On 01/25/12 08:23, Richard Guenther wrote:
On Wed, Jan 25, 2012 at 2:00 PM, Aldy Hernandez<al...@redhat.com> wrote:
Second, it seems that by design, LTO prefers builtins to user-provided
versions of them. In particular, lto_symtab_prevailing_decl() stipulates
that builtins are their own prevailing decl. So even if we lowered TM
before LTO streaming, user provided builtins wouldn't be preferred (and
thus
inlined) as we would expect into application code.
Hmm, so you say you have sth like
void *memcpy(void *dst, void *src, size_t n) { ...implementation... }
void foo()
{
memcpy (...);
}
and expect it to be inlined from the supplied body instead of using the
builtin expander?
Yes. Ultimately we want to do exactly that with TM instrumented code.
I think we could make this work ... at least under a sort-of ODR, that
all bodies (from different TUs) and the builtin have the same behavior.
Mind to file an enhancement bug? Does it work without LTO?

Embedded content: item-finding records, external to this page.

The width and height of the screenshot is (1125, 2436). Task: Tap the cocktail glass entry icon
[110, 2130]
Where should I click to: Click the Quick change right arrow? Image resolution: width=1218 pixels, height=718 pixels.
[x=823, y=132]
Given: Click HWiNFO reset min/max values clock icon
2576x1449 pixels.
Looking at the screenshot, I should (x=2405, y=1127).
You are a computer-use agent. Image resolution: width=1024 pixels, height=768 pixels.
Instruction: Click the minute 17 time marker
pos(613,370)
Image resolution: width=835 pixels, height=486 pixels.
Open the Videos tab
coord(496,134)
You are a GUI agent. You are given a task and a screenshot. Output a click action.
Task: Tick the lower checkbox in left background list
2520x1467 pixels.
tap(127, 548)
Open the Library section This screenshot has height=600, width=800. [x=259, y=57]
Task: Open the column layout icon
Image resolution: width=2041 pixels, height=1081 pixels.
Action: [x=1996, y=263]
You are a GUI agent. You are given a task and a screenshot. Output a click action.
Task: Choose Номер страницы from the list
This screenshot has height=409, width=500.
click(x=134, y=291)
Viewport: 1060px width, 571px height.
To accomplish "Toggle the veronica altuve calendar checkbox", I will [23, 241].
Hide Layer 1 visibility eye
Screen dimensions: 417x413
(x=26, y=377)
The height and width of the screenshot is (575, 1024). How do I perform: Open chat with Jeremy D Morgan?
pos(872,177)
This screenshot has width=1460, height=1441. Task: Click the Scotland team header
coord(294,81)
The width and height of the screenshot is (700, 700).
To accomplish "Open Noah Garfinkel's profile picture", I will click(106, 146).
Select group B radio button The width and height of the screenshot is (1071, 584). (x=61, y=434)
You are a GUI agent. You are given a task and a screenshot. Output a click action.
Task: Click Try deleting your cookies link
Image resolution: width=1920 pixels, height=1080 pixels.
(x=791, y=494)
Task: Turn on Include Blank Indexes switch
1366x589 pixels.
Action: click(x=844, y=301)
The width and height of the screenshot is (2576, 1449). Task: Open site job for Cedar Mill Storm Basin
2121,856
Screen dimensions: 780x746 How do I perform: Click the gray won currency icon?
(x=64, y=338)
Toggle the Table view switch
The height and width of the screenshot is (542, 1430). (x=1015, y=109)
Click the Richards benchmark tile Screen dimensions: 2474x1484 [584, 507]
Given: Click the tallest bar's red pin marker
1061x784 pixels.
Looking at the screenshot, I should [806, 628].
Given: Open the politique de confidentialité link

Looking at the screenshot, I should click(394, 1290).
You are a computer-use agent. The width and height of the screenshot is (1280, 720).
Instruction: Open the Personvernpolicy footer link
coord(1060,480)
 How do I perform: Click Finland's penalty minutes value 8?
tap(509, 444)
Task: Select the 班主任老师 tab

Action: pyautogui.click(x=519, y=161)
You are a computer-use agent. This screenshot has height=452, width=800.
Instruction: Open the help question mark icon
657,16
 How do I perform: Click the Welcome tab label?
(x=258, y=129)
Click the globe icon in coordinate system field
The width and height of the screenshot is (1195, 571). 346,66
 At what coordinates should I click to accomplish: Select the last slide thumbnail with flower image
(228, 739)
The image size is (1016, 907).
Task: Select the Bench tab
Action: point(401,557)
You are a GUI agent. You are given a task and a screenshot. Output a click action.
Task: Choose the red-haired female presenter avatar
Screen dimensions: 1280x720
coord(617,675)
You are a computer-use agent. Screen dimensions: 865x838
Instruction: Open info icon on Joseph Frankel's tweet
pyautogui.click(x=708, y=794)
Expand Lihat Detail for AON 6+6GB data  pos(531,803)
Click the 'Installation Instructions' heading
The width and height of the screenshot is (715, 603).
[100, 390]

Without LTO the memcpy gets inlined correctly. This is what I am using:
houston:/build/t/gcc$ cat a.c
char *dst, *src;
void *memcpy(void *, const void *, __SIZE_TYPE__);
main()
{
memcpy(dst, src, 123);
}
houston:/build/t/gcc$ cat b.c
extern int putchar(int);
void *memcpy(void *dst,
const void *src,
__SIZE_TYPE__ n)
{
putchar(13);
}
houston:/build/t/gcc$ ./xgcc -B./ -flto -O3 a.c b.c -save-temps -o a.out
Of course that's an invalid testcase ;) GCC correctly assumed that your
memcpy has the same kind of side-effects as __builtin_memcpy. So
you can't observe, in a valid runtime testcase, which copy chose.
Ah! What do you suggest as a testcase?